The meeting starts at 8:30 PM. I'll be organizing a dinner at the Sun Tavern in Roselle Park at 6:15 PM, prior to the meeting. http://www.suntavern.com/rosellepark/home.htm If you're able to make it, please let me know so I can reserve enough table space. They serve Hacker-Pschorr Weisse beer and the pizza is excellent. Draught German weisse beer is also available at the Deutscher Club.

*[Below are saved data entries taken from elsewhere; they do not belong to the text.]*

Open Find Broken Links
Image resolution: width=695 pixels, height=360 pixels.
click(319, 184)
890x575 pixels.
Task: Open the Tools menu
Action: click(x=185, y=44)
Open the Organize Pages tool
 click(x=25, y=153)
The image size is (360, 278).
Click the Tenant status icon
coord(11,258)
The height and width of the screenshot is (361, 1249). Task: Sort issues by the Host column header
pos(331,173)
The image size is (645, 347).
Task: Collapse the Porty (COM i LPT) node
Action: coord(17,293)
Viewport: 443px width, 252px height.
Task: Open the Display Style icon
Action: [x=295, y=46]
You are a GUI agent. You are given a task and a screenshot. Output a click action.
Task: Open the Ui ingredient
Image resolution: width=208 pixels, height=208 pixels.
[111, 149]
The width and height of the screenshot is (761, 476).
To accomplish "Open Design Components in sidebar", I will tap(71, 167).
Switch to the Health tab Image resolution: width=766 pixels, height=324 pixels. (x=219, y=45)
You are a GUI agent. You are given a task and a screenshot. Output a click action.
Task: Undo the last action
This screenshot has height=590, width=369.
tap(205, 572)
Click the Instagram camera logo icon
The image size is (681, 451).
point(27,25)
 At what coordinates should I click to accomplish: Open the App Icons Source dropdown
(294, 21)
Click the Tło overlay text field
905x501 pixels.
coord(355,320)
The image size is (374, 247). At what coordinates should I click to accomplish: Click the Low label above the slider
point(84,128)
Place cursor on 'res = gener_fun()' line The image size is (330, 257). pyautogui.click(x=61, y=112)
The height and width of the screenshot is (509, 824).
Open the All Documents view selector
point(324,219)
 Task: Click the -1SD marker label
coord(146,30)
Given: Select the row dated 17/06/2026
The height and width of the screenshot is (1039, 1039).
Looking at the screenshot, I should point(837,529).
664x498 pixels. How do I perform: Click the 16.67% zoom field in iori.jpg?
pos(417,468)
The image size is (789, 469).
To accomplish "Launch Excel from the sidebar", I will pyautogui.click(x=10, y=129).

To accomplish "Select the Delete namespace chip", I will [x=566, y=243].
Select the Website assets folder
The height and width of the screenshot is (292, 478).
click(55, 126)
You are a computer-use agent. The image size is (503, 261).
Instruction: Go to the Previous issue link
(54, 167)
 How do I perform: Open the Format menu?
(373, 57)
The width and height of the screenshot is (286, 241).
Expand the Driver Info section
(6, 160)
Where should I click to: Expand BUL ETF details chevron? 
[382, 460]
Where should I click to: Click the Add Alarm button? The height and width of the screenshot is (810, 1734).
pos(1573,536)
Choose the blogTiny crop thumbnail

See: http://www.njbmwcca.org/sched.htm for meeting details and directions to the Deutscher Club.


----------



## Ågent99 (Jan 7, 2002)

DZeckhausen said:


> If there's one New Jersey BMWCCA monthly meeting at the Deutscher Club in Clark, NJ that must not be missed, this is it! Klaus Schnitzer's slide shows are famous. As the chief photographer for Roundel Magazine, Klause has a fantastic job and his slide shows are a combination of his best works and a look behind the scenes to see what it took to set up the shot. There's a great, and sometimes harrowing, story behind each one. He's a wonderful public speaker and you'll want to get to the Deutscher Club a bit early to get a good seat.
> 
> The meeting starts at 8:30 PM. I'll be organizing a dinner at the Sun Tavern in Roselle Park at 6:15 PM, prior to the meeting. http://www.suntavern.com/rosellepark/home.htm If you're able to make it, please let me know so I can reserve enough table space. They serve Hacker-Pschorr Weisse beer and the pizza is excellent. Draught German weisse beer is also available at the Deutscher Club.
> 
> ...


Well, not sure I can make it but have a :drink: and some : popcorn: on me! 

Chris


----------



## WileECoyote (May 7, 2003)

It was a great slideshow, no? Can you believe that - 99 Roundel Covers - that's more than 8 year's worth! :wow: 

I was fortunate enough to attend the photo shoot he did Andy Maddux' screamin' yellow zonker for Bimmer Magazine. He's pretty clever with how he gets the job done.


I envy him and his side career. Kudos to Klaus! :beerchug:


----------